#### TASK PROMPT
The stretch wanted below opens at the line containing "This screenshot has width=556, height=404." and closes at the line containing "You are a computer-use agent. Image". Please return it exactly, with no other lines.

Stored data:

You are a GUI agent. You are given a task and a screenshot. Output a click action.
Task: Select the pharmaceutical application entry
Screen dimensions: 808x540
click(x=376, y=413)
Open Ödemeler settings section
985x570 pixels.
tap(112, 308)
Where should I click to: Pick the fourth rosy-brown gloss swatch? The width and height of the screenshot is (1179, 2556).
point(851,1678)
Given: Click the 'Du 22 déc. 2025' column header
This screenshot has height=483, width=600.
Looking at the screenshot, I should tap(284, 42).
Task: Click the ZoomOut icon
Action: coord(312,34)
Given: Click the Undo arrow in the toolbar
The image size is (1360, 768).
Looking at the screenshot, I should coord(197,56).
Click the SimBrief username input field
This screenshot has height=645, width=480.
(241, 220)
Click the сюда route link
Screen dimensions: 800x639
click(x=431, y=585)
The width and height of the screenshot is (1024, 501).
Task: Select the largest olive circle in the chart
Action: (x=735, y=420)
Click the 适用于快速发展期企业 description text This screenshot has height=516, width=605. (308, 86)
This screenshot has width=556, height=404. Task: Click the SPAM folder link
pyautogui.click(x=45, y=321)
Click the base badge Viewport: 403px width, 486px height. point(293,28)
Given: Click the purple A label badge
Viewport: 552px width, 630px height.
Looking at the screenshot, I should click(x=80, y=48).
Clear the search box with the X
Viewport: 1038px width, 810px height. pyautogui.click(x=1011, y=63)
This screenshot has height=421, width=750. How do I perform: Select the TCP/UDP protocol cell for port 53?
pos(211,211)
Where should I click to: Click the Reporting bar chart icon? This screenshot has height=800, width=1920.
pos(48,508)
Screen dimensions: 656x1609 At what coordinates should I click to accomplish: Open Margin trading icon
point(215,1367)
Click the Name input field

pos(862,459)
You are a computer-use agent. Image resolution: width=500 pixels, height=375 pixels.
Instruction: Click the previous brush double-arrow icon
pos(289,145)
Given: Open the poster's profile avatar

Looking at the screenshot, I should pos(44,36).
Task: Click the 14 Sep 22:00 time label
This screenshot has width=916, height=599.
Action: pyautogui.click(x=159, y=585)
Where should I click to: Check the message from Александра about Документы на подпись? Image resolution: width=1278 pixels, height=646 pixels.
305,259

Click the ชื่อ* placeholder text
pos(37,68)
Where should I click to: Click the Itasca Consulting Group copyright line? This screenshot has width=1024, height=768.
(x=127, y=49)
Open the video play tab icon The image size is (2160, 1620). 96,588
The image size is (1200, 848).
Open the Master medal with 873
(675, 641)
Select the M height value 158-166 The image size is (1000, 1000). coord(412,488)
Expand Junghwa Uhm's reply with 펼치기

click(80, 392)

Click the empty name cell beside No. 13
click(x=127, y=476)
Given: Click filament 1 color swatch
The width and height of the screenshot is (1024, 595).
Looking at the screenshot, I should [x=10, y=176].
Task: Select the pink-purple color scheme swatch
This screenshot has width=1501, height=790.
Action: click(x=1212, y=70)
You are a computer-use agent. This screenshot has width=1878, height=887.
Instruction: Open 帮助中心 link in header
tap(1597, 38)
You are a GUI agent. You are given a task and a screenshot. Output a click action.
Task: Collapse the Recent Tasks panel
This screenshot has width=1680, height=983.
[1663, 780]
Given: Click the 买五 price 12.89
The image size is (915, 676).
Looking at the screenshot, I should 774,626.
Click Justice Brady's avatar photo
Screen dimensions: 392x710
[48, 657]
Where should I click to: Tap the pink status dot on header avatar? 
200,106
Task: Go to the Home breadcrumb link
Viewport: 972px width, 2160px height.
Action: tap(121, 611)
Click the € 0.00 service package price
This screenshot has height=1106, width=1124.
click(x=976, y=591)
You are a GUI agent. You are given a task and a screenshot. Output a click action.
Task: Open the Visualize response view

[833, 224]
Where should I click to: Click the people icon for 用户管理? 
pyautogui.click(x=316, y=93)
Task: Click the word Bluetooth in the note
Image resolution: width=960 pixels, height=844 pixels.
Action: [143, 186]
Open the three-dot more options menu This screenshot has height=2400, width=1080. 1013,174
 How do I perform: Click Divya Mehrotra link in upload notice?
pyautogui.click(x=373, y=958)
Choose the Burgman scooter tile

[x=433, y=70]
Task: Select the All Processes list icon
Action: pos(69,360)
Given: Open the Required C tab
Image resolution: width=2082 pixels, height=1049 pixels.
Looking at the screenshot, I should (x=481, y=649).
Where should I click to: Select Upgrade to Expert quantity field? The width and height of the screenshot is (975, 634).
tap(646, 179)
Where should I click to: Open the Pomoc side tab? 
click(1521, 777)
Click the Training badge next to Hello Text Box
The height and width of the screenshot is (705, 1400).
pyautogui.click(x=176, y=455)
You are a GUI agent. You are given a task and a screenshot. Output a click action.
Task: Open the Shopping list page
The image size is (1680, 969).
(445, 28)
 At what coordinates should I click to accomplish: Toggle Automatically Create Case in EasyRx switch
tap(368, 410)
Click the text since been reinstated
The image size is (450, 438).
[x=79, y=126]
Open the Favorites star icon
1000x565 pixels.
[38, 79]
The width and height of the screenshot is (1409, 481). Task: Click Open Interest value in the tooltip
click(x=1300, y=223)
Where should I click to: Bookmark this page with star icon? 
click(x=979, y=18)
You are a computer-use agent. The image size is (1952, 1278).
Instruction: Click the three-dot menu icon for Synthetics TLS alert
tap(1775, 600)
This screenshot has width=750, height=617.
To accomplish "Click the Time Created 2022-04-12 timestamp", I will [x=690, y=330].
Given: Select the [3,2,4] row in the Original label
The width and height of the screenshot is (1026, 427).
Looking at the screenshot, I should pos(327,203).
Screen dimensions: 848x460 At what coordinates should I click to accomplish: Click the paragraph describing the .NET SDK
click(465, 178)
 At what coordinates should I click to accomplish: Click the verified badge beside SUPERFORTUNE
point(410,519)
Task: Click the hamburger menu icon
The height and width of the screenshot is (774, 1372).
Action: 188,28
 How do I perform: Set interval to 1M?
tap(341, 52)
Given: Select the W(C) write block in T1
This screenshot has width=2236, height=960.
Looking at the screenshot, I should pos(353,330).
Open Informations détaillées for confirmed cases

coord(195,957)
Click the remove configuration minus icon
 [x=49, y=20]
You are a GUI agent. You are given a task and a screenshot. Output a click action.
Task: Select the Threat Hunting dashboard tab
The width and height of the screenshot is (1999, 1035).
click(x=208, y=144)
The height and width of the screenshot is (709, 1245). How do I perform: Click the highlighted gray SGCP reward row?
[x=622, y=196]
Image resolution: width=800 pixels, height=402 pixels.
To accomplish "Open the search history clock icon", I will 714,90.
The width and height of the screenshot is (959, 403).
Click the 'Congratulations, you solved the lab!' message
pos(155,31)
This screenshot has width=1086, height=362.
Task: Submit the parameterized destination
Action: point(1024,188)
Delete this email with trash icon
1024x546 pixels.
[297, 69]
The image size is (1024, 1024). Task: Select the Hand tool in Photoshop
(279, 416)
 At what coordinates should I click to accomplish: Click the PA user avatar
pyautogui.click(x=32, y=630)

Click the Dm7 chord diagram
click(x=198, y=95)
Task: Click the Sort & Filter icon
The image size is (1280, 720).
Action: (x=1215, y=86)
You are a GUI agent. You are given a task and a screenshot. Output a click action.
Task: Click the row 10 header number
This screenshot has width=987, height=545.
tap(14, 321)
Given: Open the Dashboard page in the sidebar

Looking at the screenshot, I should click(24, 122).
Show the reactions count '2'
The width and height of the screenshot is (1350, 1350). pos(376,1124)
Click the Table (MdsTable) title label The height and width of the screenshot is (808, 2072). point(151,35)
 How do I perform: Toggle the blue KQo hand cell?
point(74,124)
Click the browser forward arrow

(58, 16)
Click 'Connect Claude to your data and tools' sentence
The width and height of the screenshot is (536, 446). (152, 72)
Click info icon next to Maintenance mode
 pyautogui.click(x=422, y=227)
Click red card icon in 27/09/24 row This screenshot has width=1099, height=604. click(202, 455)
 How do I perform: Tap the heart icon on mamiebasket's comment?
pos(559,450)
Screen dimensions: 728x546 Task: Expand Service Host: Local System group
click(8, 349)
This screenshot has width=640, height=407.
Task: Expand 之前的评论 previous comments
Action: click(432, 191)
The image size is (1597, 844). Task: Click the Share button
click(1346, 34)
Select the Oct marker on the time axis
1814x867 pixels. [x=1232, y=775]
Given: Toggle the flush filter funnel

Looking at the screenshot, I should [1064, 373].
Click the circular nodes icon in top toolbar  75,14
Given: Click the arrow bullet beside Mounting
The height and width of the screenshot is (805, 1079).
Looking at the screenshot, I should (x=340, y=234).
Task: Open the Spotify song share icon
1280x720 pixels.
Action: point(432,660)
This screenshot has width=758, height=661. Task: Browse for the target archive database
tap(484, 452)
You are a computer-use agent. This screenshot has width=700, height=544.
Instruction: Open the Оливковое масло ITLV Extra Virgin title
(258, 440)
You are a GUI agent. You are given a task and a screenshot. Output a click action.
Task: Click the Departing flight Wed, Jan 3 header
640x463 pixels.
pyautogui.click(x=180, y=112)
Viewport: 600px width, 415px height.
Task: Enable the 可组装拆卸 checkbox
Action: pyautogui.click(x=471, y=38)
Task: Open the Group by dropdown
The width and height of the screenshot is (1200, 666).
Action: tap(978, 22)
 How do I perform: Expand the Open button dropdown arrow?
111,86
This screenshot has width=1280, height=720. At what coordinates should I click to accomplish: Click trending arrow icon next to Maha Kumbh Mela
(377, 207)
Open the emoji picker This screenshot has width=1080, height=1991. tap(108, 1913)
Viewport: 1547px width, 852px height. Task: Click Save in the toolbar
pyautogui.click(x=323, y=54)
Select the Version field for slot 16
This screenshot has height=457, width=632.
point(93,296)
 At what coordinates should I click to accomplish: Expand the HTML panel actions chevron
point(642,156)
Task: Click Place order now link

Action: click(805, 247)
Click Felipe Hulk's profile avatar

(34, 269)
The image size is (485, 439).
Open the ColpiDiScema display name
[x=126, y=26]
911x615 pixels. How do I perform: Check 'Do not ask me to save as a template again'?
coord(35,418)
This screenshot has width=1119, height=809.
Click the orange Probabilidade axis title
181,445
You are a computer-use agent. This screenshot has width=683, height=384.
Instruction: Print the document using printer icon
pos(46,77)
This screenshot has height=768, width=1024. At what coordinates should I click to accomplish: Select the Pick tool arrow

#### OUTPUT OF THE EXERCISE
This screenshot has width=556, height=404. Task: Click the SPAM folder link
pyautogui.click(x=45, y=321)
Click the base badge Viewport: 403px width, 486px height. point(293,28)
Given: Click the purple A label badge
Viewport: 552px width, 630px height.
Looking at the screenshot, I should click(x=80, y=48).
Clear the search box with the X
Viewport: 1038px width, 810px height. pyautogui.click(x=1011, y=63)
This screenshot has height=421, width=750. How do I perform: Select the TCP/UDP protocol cell for port 53?
pos(211,211)
Where should I click to: Click the Reporting bar chart icon? This screenshot has height=800, width=1920.
pos(48,508)
Screen dimensions: 656x1609 At what coordinates should I click to accomplish: Open Margin trading icon
point(215,1367)
Click the Name input field

pos(862,459)
You are a computer-use agent. Image resolution: width=500 pixels, height=375 pixels.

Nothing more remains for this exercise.